Caregivers, teachers, and assistants require more instruction and guidance on strategies for using speech-generating devices to communicate with children with cerebral palsy (CP), a study shows.
These findings suggest that speech language pathologists should implement broader approaches when teaching these communication partners — those who need to communicate regularly with the child — strategies for using a speech-generating device with children with CP.
The study, “Caregivers’, teachers’, and assistants’ use and learning of partner strategies in communication using high-tech speech-generating devices with children with severe cerebral palsy,” was published in Assistive Technology.
Although high-tech speech-generating devices can help children with severe physical, communication, and cognitive issues communicate, using these devices is sometimes problematic, requiring skills, training, and effort on all sides.
Strategies have been developed to assist in helping communication partners use speech-generating devices to communicate with these children. These devices can range from mid-tech battery-operated to high-tech computerized devices with synthetic or digitalized speech.
However, communication partners report that poor professional support limits their ability to communicate with CP children using these devices.
To learn more about the issue, researchers from Uppsala University in Sweden examined how communication partners of children with severe cerebral palsy used and learned partner strategies for communicating with speech-generating devices.
The researchers developed two study-specific questionnaires regarding the use of and learning about partner strategies for speech-generating device-based communication targeting caregivers, teachers, and assistants.
Based on previous research and clinical experience, the questionnaires covered five domains: background data (i.e., demographics), hardware and software of the speech-generating device, use of the device, use of partner strategies, and learning about partner strategies.
Findings of this study were based on reports from 52 respondents — 23 caregivers, 14 teachers, and 15 assistants — who used high-tech speech-generating devices to communicate regularly with 16 children with severe cerebral palsy and intellectual disability.
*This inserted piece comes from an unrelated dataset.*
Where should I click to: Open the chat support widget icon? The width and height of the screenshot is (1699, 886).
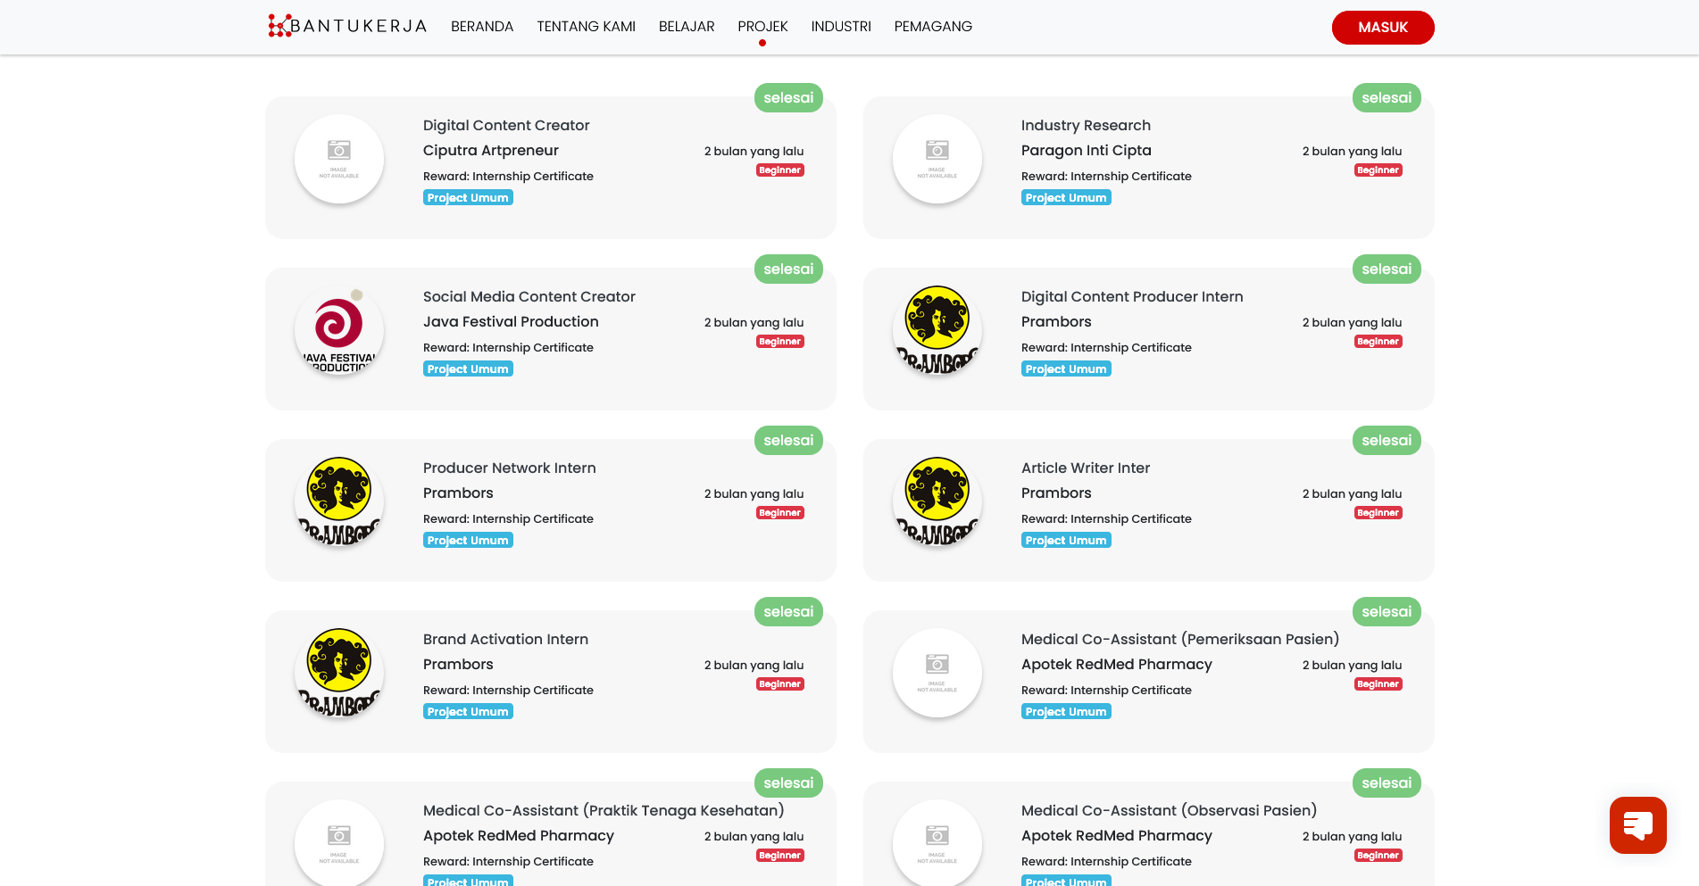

Asking open-ended questions was the partner strategy most frequently used in speech generating device-based communication. Aided augmented input — pointing to and naming symbols on a speech-generating device during ongoing conversation to model language — was the least frequently used communication technique. According to responding communication partners, children with severe cerebral palsy used speech-generating devices unimpeded, which meant that aided augmented input was not needed.
“A high use of open-ended questions is promising because this strategy contributes to vocabulary expansion and grammatical improvement and it provides individuals with severe physical and communicative impairments with the opportunity to choose the topic,” the researchers wrote. “A lower rate of use of aided augmented input could be problematic because this strategy has been found to contribute to extending vocabulary and the use of multi-symbol utterances.”
Participants mostly learned about communicating with speech-generating devices from speech language pathologists. These professionals often used verbal descriptions of partner strategies and rarely or never used feedback or role-play approaches when teaching partner communication strategies. The respondents requested further support from speech language pathologists.
“A considerable number of the participants reported that speech-language pathologists never used feedback and role play, which is problematic because communication partners need to practice the use of partner strategies and they need positive feedback to implement the strategy,” the researchers wrote.
These findings suggest that speech language pathologists, who most often prescribe speech-generating devices and are responsible for training and supporting users and communication partners, should consider additional approaches (e.g., feedback, role play) when teaching communication partners of children with severe cerebral palsy to use these devices.
“This study adds valuable information about caregivers’, teachers’, and assistants’ use and learning of partner strategies in speech generated device-mediated communication with children with severe physical, communicative and cognitive impairments due to cerebral palsy,” the researchers concluded.